**PROBLEM REQUIREMENTS**
Write out, word for word, the part of the text below on the Simple game series from "She also has" up to and including "and All-Star Fighters.".

═════ PASSAGE SHOWN ═════

She also has a younger sister, Makoto Futaba, whom she shares some of her features with except her sister has shorter darker straight hair with a petite build. She also appeared in Zombie Hunters, Zombie Hunters 2, and All-Star Fighters.

==Development==

D3 Publisher employs a number of external developers for the series, some of the most prolific being Tamsoft (of Battle Arena Toshinden fame) and HuneX - most are smaller or little-known companies, although several games have been licensed from Taito for a (usually enhanced) re-release.

Certain Simple series titles have attracted considerable interest outside Japan for various reasons, either gameplay quality or a particularly unique idea - these include The OneeChanbara and its sequels, as well as Sandlot's Monster Attack and Global Defence Force, which were based on their Gigantic Drive engine and were of considerably higher quality than most games in the series. Both of these series have had sequels for the Microsoft Xbox 360 video game console, although they were originally labelled under an "X" moniker (OneChanbara X and Earth Defense Force X) rather than a "Simple" one.

═════ EXCERPTED DATA ═════

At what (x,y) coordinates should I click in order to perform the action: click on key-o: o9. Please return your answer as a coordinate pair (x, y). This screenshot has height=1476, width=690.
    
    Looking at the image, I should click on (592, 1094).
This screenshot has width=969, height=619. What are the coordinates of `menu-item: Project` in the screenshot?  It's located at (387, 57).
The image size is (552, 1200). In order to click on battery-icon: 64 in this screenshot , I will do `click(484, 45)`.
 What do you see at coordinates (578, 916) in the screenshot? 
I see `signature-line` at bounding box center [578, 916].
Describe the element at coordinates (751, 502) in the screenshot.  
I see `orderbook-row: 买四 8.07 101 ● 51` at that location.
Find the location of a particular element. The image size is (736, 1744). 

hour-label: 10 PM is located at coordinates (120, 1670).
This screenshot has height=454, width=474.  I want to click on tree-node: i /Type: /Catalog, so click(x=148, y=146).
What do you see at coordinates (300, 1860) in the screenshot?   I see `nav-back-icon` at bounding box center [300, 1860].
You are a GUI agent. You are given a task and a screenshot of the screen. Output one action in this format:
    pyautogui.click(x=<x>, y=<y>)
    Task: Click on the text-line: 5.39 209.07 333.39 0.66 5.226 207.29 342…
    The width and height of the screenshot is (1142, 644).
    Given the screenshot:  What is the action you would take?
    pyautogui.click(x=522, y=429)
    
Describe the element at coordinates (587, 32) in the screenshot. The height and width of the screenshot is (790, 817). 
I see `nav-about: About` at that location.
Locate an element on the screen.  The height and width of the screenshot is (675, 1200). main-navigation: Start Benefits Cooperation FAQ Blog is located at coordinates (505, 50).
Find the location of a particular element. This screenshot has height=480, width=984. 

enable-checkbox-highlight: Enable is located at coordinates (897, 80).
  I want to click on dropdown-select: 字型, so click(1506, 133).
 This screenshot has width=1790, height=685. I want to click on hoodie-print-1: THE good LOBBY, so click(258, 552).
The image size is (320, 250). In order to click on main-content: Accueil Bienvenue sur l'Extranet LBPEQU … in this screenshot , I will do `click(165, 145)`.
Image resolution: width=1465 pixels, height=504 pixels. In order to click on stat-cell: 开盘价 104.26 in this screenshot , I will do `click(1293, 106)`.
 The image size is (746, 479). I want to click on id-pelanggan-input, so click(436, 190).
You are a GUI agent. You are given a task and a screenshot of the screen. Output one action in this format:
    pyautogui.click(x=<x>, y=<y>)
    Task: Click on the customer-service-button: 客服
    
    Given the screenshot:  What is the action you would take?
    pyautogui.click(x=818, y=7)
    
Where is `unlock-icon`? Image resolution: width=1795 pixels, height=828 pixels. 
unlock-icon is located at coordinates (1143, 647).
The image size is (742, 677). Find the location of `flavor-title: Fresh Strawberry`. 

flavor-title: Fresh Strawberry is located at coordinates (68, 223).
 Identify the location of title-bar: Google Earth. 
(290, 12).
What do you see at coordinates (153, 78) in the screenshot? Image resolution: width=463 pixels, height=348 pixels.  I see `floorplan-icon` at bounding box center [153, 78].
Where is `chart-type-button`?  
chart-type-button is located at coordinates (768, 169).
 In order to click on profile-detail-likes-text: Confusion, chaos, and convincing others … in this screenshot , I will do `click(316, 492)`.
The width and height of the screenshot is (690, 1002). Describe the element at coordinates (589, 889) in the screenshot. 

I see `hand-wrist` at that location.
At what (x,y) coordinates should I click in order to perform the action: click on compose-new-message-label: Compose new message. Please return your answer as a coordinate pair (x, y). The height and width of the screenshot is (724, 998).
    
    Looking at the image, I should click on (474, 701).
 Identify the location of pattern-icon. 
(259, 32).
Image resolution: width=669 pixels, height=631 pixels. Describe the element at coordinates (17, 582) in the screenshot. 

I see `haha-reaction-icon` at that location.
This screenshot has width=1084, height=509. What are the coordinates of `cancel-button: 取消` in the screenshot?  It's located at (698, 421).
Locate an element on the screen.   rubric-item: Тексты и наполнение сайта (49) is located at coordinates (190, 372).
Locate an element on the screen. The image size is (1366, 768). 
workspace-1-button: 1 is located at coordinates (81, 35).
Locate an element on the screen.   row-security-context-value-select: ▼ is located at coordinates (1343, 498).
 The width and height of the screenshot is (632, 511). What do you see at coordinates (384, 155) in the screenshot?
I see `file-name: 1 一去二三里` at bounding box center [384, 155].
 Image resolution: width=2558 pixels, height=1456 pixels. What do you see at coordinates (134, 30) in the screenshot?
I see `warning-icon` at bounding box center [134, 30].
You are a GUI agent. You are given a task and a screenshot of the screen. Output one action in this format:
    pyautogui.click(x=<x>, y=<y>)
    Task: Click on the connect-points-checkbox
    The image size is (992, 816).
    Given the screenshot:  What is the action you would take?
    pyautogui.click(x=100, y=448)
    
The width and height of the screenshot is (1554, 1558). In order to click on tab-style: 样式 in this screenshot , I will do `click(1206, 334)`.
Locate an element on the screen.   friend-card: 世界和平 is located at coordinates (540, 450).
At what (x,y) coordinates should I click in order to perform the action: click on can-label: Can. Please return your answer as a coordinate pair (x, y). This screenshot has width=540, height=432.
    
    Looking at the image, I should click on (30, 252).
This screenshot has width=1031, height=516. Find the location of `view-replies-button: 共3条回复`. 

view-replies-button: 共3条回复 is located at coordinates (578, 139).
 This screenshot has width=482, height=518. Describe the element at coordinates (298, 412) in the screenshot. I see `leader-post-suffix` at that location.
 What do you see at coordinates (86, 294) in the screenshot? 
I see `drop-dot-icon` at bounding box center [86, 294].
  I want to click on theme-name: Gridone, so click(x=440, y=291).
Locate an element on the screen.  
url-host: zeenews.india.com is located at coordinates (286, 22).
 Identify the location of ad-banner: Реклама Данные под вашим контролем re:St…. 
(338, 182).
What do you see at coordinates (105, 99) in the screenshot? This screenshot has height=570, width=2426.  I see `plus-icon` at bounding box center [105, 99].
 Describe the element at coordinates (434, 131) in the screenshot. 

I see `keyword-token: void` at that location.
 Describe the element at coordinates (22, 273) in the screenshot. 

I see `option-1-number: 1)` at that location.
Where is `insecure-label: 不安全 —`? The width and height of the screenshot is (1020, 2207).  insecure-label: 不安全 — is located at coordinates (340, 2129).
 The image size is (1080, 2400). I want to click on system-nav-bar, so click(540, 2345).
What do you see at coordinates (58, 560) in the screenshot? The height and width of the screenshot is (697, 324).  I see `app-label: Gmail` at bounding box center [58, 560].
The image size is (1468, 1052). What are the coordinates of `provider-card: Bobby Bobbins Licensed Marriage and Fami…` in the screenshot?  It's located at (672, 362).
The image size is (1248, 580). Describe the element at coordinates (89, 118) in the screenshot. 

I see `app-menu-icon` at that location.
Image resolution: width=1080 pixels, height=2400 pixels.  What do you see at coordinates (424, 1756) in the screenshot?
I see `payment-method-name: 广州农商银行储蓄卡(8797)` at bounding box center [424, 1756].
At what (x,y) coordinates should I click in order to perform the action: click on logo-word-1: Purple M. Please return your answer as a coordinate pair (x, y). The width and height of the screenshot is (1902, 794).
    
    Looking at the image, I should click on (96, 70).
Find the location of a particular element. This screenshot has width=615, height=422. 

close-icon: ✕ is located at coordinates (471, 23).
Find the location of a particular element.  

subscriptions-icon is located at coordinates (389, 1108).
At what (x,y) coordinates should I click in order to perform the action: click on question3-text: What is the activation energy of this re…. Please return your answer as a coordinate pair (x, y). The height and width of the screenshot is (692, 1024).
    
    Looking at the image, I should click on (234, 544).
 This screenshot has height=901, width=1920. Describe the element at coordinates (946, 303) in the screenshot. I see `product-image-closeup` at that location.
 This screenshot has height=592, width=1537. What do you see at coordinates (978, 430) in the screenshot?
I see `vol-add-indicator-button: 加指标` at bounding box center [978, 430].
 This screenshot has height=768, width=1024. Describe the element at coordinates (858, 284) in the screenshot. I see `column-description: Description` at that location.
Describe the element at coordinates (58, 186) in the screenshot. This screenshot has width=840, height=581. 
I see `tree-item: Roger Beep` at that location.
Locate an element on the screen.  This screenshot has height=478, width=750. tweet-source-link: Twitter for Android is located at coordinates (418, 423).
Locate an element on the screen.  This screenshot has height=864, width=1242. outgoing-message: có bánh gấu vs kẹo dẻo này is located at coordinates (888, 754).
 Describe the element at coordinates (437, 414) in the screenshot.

═════

**RESULT FOR THIS EXERCISE**
She also has a younger sister, Makoto Futaba, whom she shares some of her features with except her sister has shorter darker straight hair with a petite build. She also appeared in Zombie Hunters, Zombie Hunters 2, and All-Star Fighters.